The mere imitation of the trademark BARRISOL in the disputed domain name cannot be placed on the account of fortuity. Indeed, Respondent plainly registered the disputed domain name to benefit from the well-known character of Complainant’s BARRISOL trademark. Respondent registered the disputed domain name for the purpose of increasing its own website’s audience by diverting Internet users seeking information about Complainant, in order to promote competitors’ products. Respondent is therefore misappropriating the reputation of Complainant’s famous trademark for commercial gain.
The disputed domain name constitutes a clear typosquatting of Complainant’s trademark BARRISOL. Benefiting from the typographical mistakes made by Internet users writing a website’s address into their browser, constitutes evidence of bad faith registration.

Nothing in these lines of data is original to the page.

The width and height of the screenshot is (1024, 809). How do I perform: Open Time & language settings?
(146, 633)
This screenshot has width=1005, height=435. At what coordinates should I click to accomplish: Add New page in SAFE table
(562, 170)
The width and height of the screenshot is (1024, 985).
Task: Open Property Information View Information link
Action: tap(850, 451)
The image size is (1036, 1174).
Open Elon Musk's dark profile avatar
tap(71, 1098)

The mere absence of a right or legitimate interest in respect of the disputed domain name shows that the disputed domain name has not been registered in good faith. That combination of facts shows bad faith in the registration of the disputed domain name.

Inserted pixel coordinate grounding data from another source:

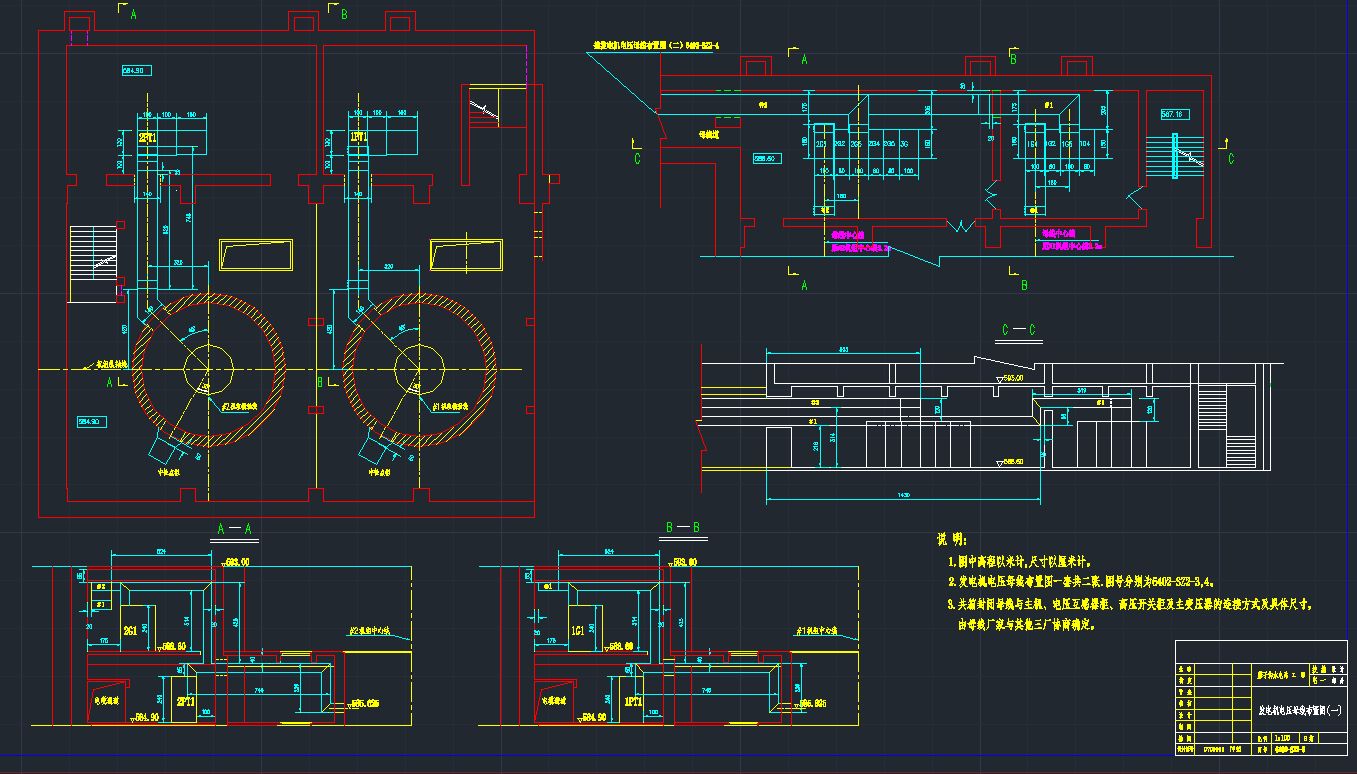Click the green A section marker at top left
Image resolution: width=1357 pixels, height=774 pixels.
pyautogui.click(x=133, y=15)
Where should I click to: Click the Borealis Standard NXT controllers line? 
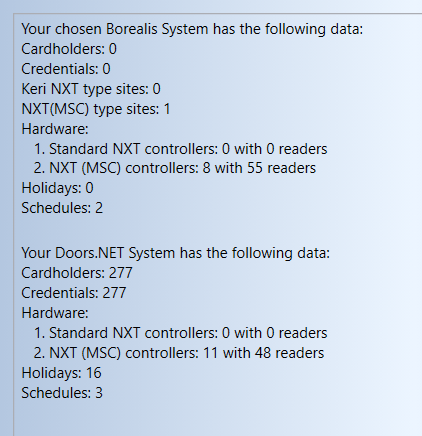pos(180,149)
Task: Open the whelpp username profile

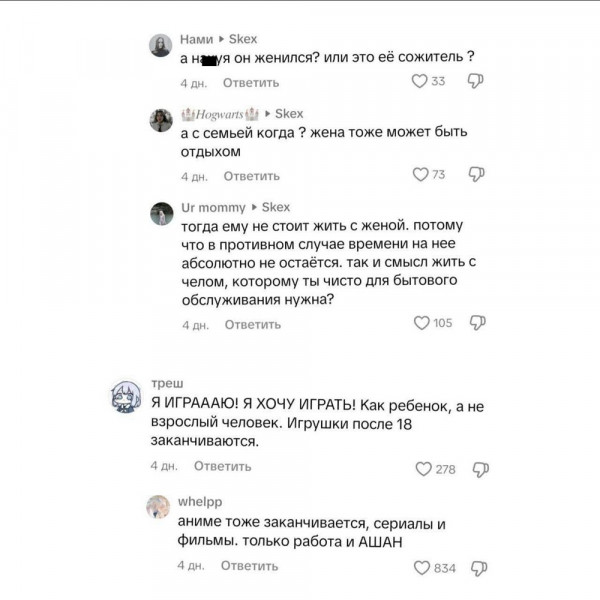Action: [200, 502]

Respondent’s use of the disputed domain name constitutes bad faith use. Respondent uses the disputed domain name to intentionally attract, for commercial gain, Internet users to its website by creating a likelihood of confusion with Complainant’s trademark BARRISOL as to the source, sponsorship, affiliation or endorsement of its website and business. The disputed domain name is used to promote the same products as those which constitute Complainant’s main business activity. Furthermore, there is an authorized distributor of Barrisol products in Iran and a Persian version of Complainant’s official website is available at “fa.barrisol.com”. Therefore, it is obvious that Respondent uses the disputed domain name to divert Complainant’s Persian customers.
Respondent’s use of the disputed domain name, which is confusingly similar to Complainant’s well-known trademark, in order to promote Complainant’s competitors products, does not constitute a fair use as it is only based on the confusion likely to be made by Internet users. Such a use has been made by Respondent to disrupt Complainant’s and its distributors’ activities, especially in Iran, where Respondent is also located.

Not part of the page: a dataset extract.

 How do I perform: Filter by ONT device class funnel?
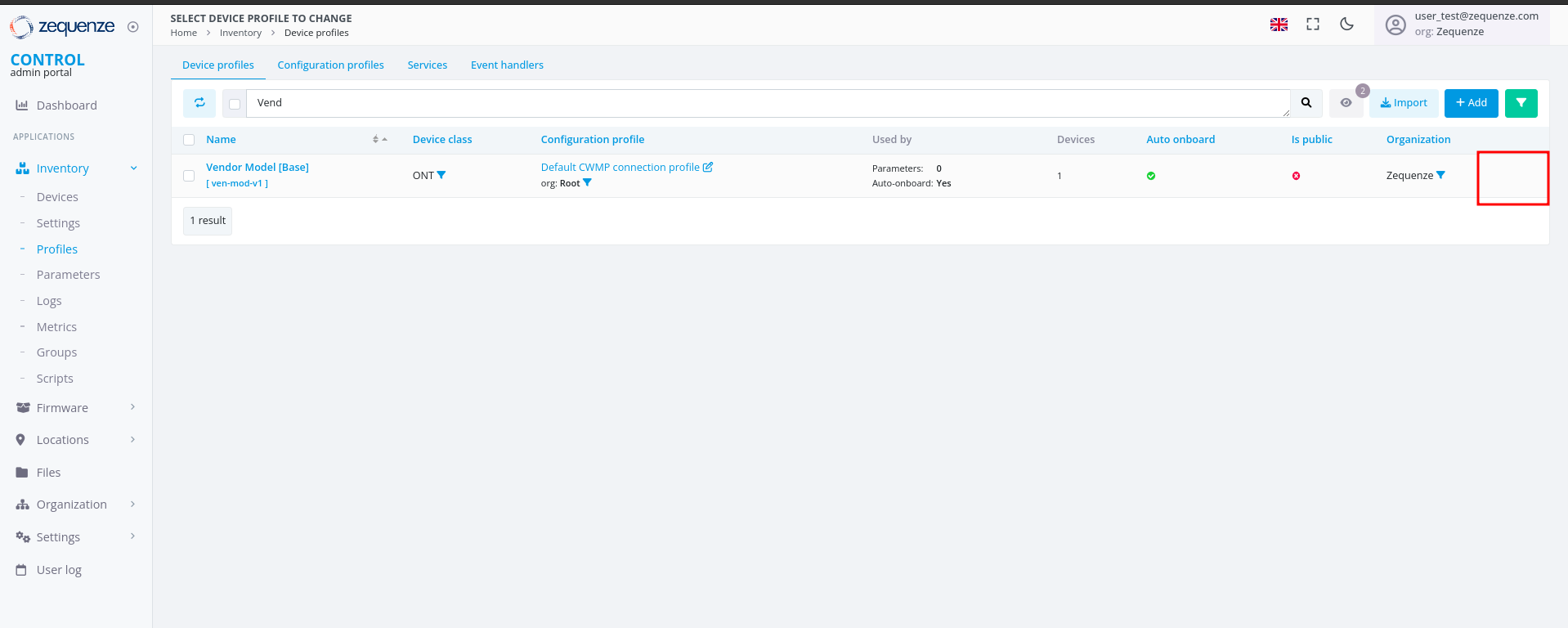coord(441,175)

Complainant requests that the disputed domain name be transferred to Complainant.
Respondent did not formally reply to Complainant’s contentions. Respondent’s informal email communication to the Center of June 6, 2013, only states: “thank you for your email[.] All information is incorrect[.] This is not a commercial site. It is up for sale and it is perfectly legal”.
6. Discussion and Findings
Paragraph 15(a) of the Rules instructs the Panel to “decide a complaint on the basis of the statements and documents submitted and in accordance with the Policy, these Rules and any rules and principles of law that it deems applicable”. Since the Policy is very similar to the Uniform Domain Name Dispute Resolution Policy (“UDRP”), this Panel considers appropriate to also refer to some of the principles applied and decisions rendered under UDRP proceedings.1
The Panel considers that the informal email communication from Respondent referred to above cannot be deemed as an official response since it does not comply with the requirements set forth in the Rules, paragraph 5(b). Even though after receiving said email communication the Center reminded Respondent of the due date to file a response, Respondent chose not to make any further submission. Thus this Panel has decided not to take into account such email communication from Respondent.2
The lack of a formal response from Respondent does not automatically result in a favorable decision for Complainant.3 The burden for Complainant, under paragraph 4(a) of the Policy, is to show: (i) that the disputed domain name is identical or confusingly similar to a trademark or service mark in which Complainant has rights; (ii) that Respondent has no rights or legitimate interests in respect of the disputed domain name; and (iii) the disputed domain name has been registered or is being used in bad faith.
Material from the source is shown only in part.